ARMANDO ALEMDAR -
A DIALECTICAL PHILOSOPHY OF ART
CONCLUSION
Logic demands attention for Marx's suggestion that Communism would first emerge in the most developed capitalist countries (England was predicted) because communistic elements already exist within the capitalist system and thought must be acknowledged as a part of a dialectical processes of existence and is not to be treated autonomously. If as Hegel believed, life precedes from the Ideal to mankind it is the mature Marx that insisted life growing upwards from mankind towards the Ideal. Mankind and his earthly existence are the products of his concepts and ideas; Life is not determined by consciousness, but consciousness by life is what Marx says.

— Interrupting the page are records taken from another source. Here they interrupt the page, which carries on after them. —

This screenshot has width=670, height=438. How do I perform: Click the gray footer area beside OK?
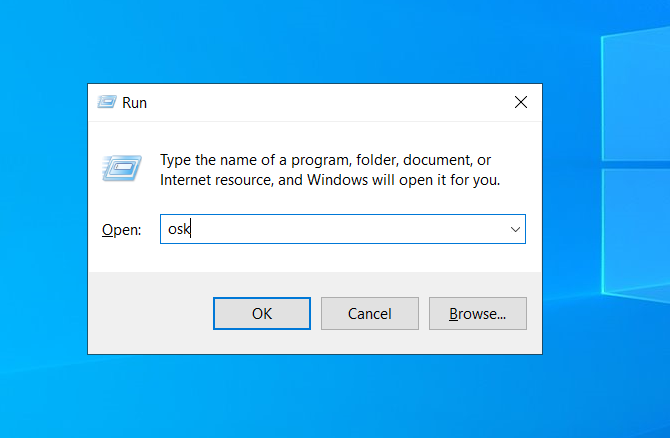150,313
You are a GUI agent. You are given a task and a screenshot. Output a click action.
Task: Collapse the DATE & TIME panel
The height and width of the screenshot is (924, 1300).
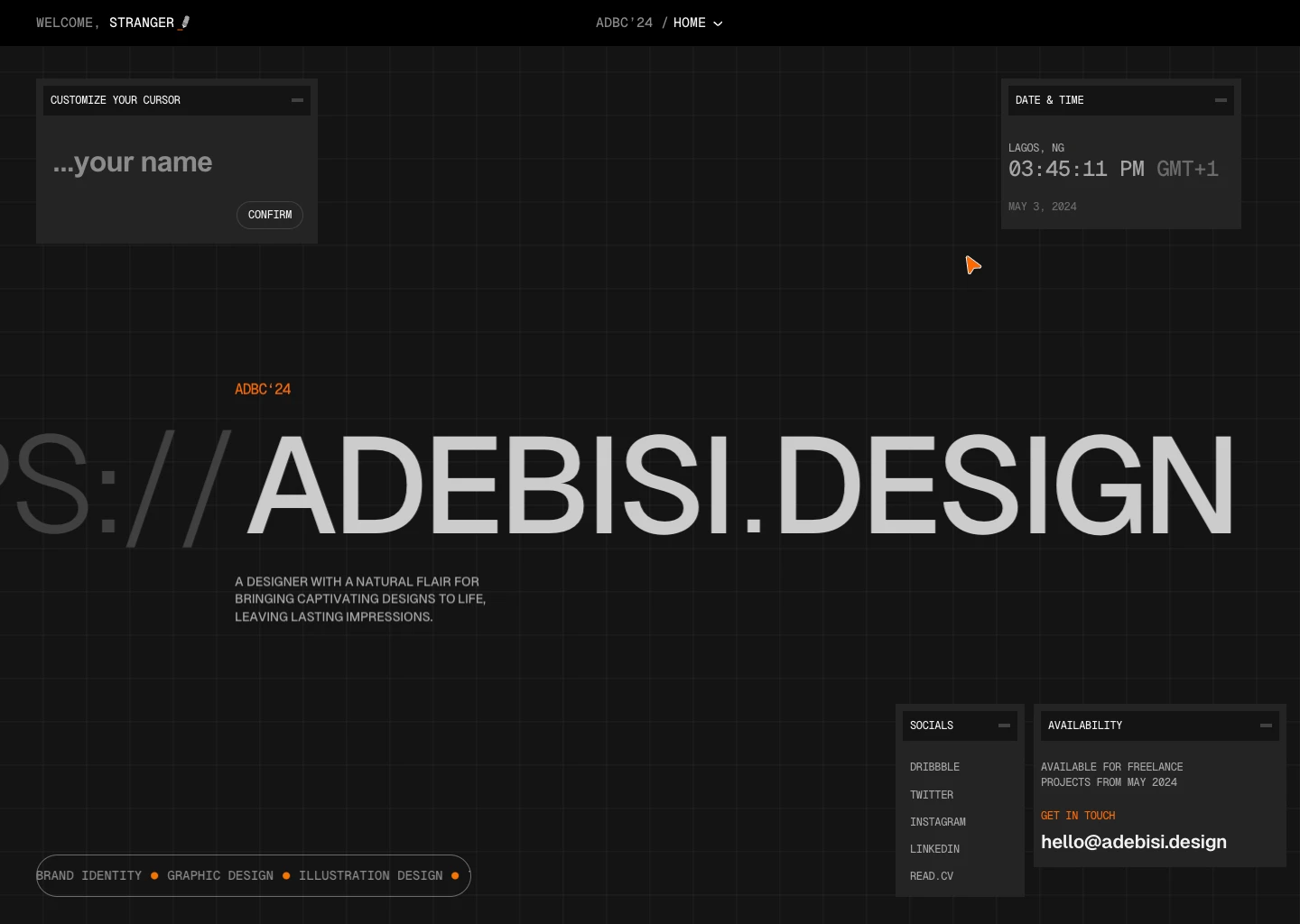coord(1221,100)
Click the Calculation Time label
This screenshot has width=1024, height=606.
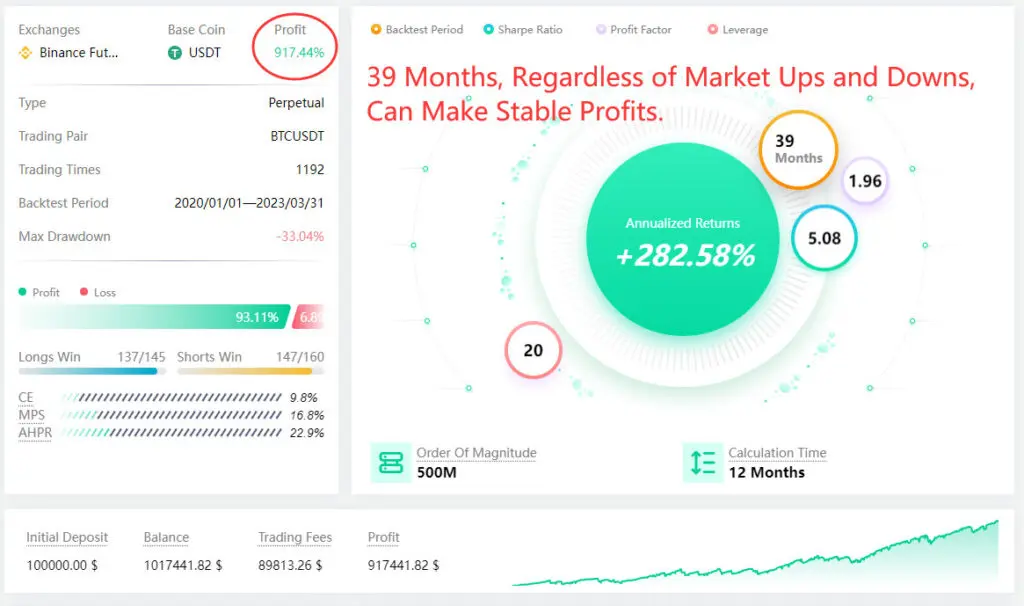pos(777,453)
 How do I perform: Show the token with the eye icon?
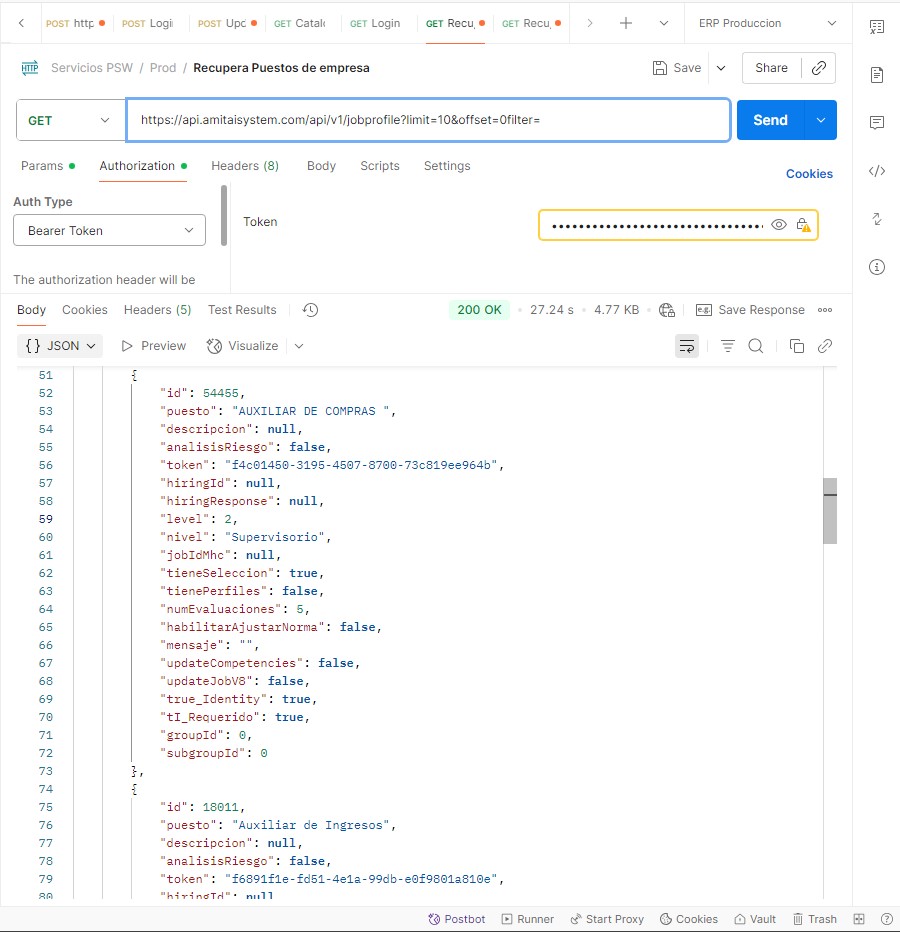pyautogui.click(x=779, y=225)
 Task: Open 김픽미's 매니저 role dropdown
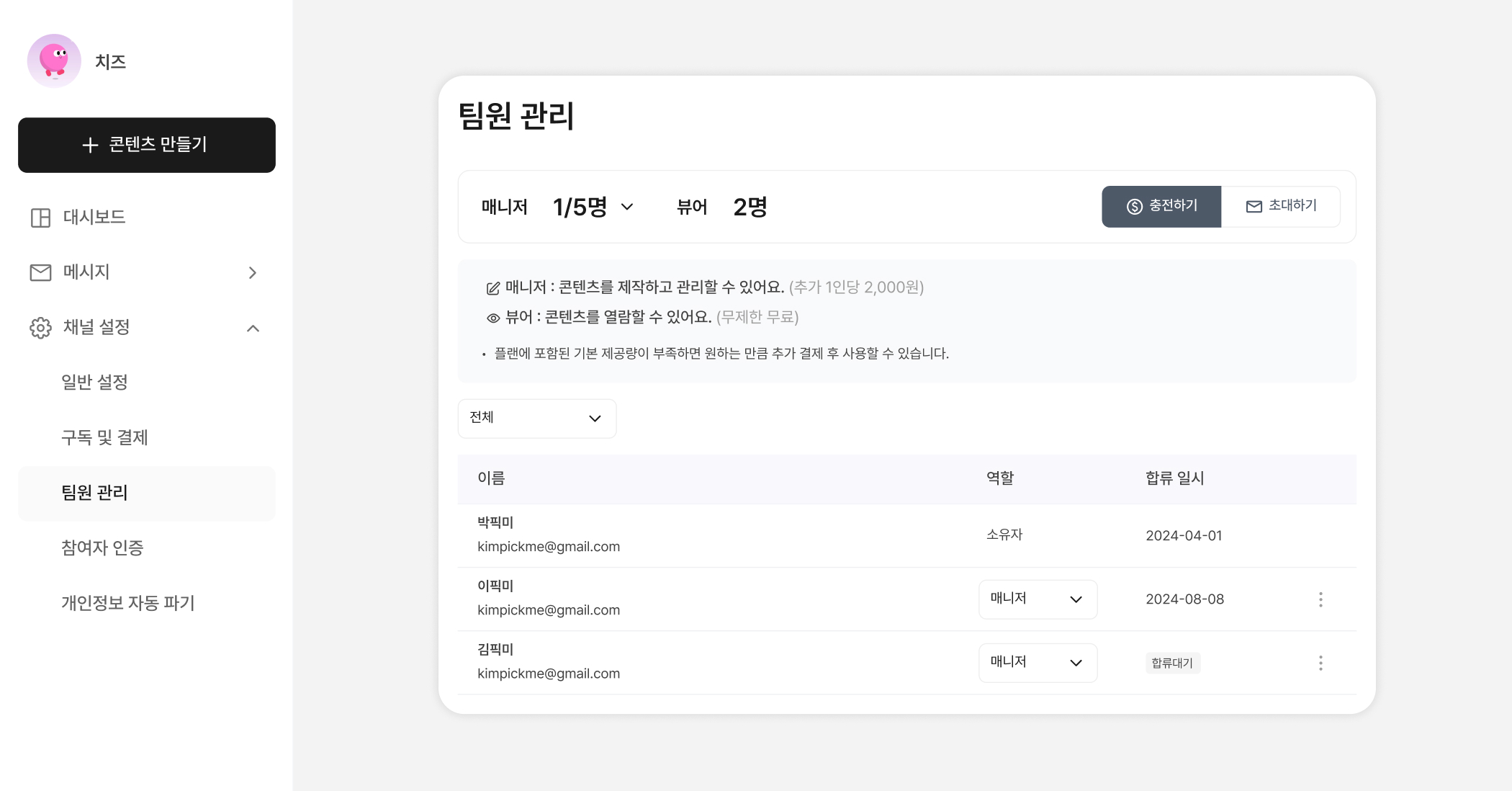point(1037,663)
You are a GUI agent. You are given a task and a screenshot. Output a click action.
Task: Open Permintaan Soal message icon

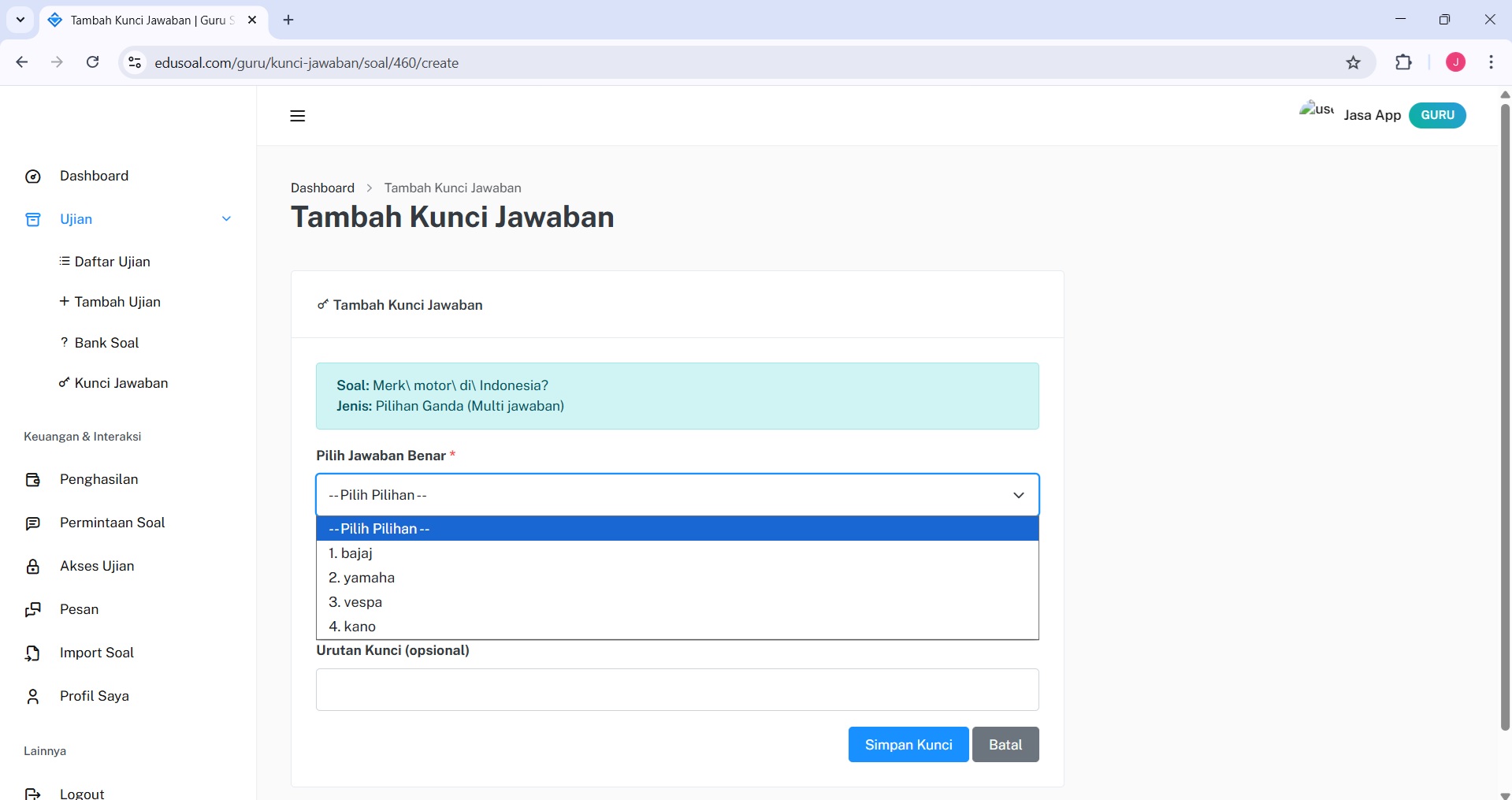(x=33, y=523)
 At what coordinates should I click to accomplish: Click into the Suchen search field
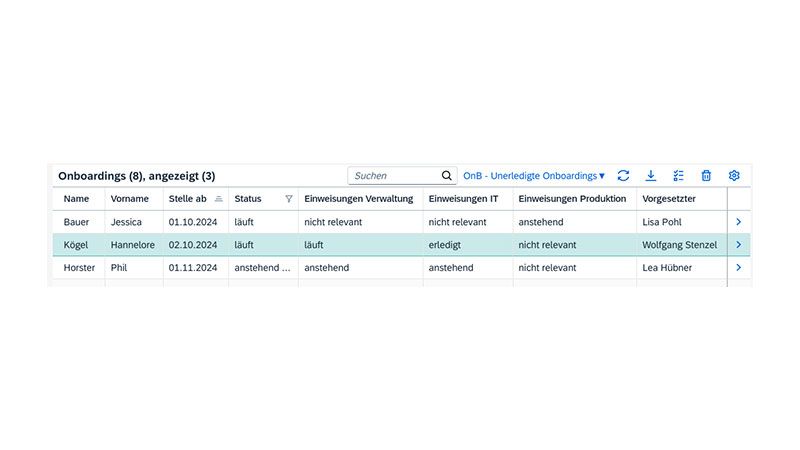point(393,176)
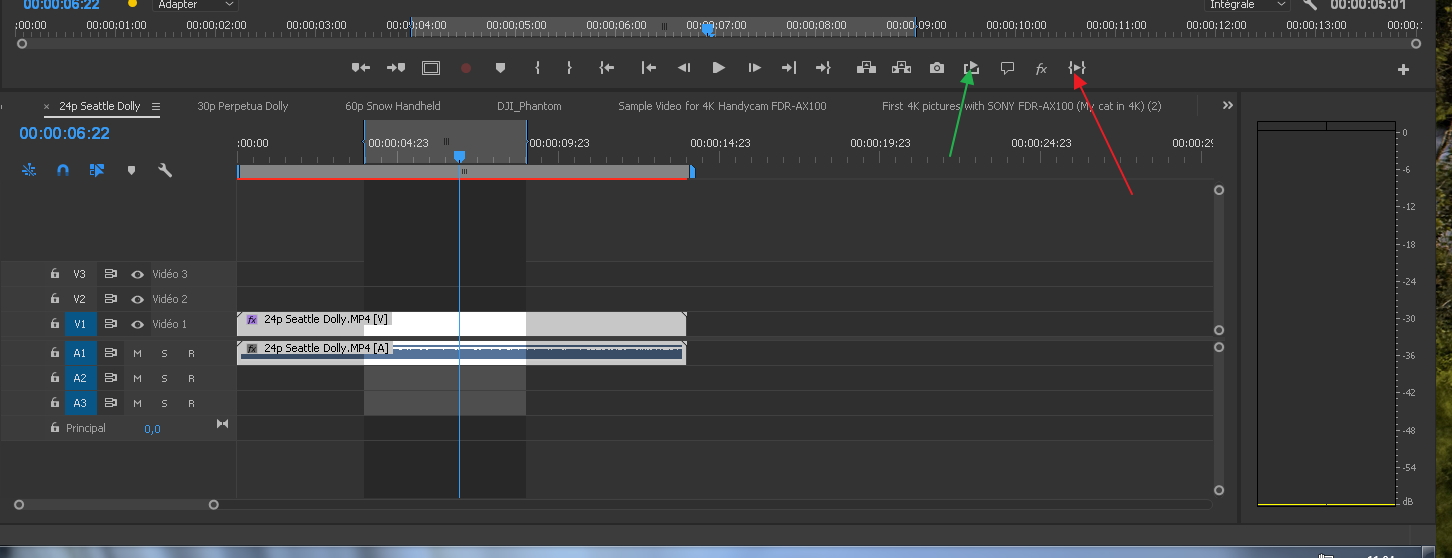Screen dimensions: 1452x558
Task: Click the Add Marker icon in the transport bar
Action: (x=500, y=68)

“We set out from real active men, and on the basis of their real life process we demonstrate the development of the ideological reflexes and echoes of the life process. The phantoms formed in the human brain, are also, necessarily, sublimates of the material life process, which is empirically verifiable and bound to material premises. Morality ,religion. metaphysics, all the rest of ideology and their corresponding forms of consciousness, thus no longer retain the semblance of independence, They have no history, no development; but men, developing their material production and their material intercourse, alter, along with this their real existence, their thinking and the products of their thinking.”71
How could Marx’s real active man become real? Certainly he did not mean that the material is primary to the Ideal nor could he have meant the opposite. Marx thought thought - he did a lot of thinking himself - integral to our life on earth. For him every human activity is infused with consciousness. Our ideas have to be analysed in the context of our environment. They demand a continuous everyday interaction between thought and matter. Can we assume confidently that there is no such a thing as a progress in art? Yes, must be the answer. Truth is one and universal, forever in motion
.
A Marxist view would not necessarily refute this idealistic premise. It would seek to situated it within the appropriate ontological conditions. A Marxist wants to know where, when, why and how did this one timeless truth come in to being. A Marxist view would seek to build the material body of life parallel to a spiritual life developing both symbiotically. The two enter into a dialectical process borrowing from each other like the Yin and Yang symbol, twins within a circle.
It would be unwise to deny the potential of human action to transform or even transfigure our human predicament. We should instead emphasise that all human activity is a dialectical process between thought and action in the same way that day and night proceed and follow each other. We have not refuted praxis, but analysed dialectically its content and realised that we could work for life itself, not motivated by mammon.
Although it has been important to insist on Hegel’s influence on Marx, we have not ignored their divergences and differences. Hegel writing volumes of essays on his philosophy of fine art, aloof in his philosophical tower, believed we could obtain the Idea by thought alone. Marx wanted to take hold of the world and the Idea by striving for it practically. For the material dialectician, Hegel had stripped us to the bone and did not feel constrained by the limitations of ceaseless theoretical contemplation.
For art’s sake we have said that Marx agreed with Hegel to the extent that there is an objective meaning in history, and progressive history is our creation. Art is intrinsically involved in mankind and simultaneously detached. Sometimes a mirror, on occasion a catalyst. Is there progress in art. No. Only change. A dialectical process.